Plugge sighed. “I always behave so badly, you know.” He reflected. “I suppose I ought to send them an apology. I wonder if they saw that I arrived without a bottle? It must still be in my desk in the proof-reader’s room. Oh dear, I feel as I felt after that awful floater of mine, the bogus wedding. You know about it, of course.”

Plugge’s face regarded him with blank eyes.

“You never got to it last night, Archie. Virginia came just at that point, if you remember.”

“Well, Tony and I planned a bogus wedding to clear the way of any opposition to the marriage proper by Lady Donmaree. Virginia was eighteen then, and of course more minor than she is today, although whether a married woman can be a minor I don’t altogether know.” He groaned, and held his head. “It’s horrible to remember one’s past, don’t you think?”

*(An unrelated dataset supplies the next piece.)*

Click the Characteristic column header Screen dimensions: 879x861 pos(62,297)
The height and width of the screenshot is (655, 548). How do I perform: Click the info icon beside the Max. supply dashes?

“You don’t look bogus to me, Archie. You have a great sense of fun.”

“Thank you. Yes, I was the bogus priest at the bogus wedding. We sent out engraved invitation cards. The press came. We were in all the papers. I had a job at a prep, school in Sussex then.” He sighed once again. “I never went back—it was all too ghastly. My photograph was in
The
People
.
They even exposed me as a danger to young girls.” He meditated before continuing. “I’ve often wondered whether Tony gave the story to the press, because
The
Crusader
published a photograph of the bill for hiring my parson’s rig-out from Willie Clarkson. You see”—he leaned towards Phillip and lowered his voice—“Tony suggested in the first place that I go to Willie’s shop. No-one else knew.”

“Still they were properly married afterwards, weren’t they?”

“Yes, I suppose that can be put on the credit side, although it was a runaway affair in Caxton Hall. Even so, what will Virginia’s lady mother think of me when she hears the too, too frightful news that Virginia has now bolted with Piers? You see, I am in a way doubly responsible”—the round unspectacled eyes were like a seal’s out of water—“because it was
I
who introduced Tony to Virginia in the first place, at Eleanor Metfield’s party.”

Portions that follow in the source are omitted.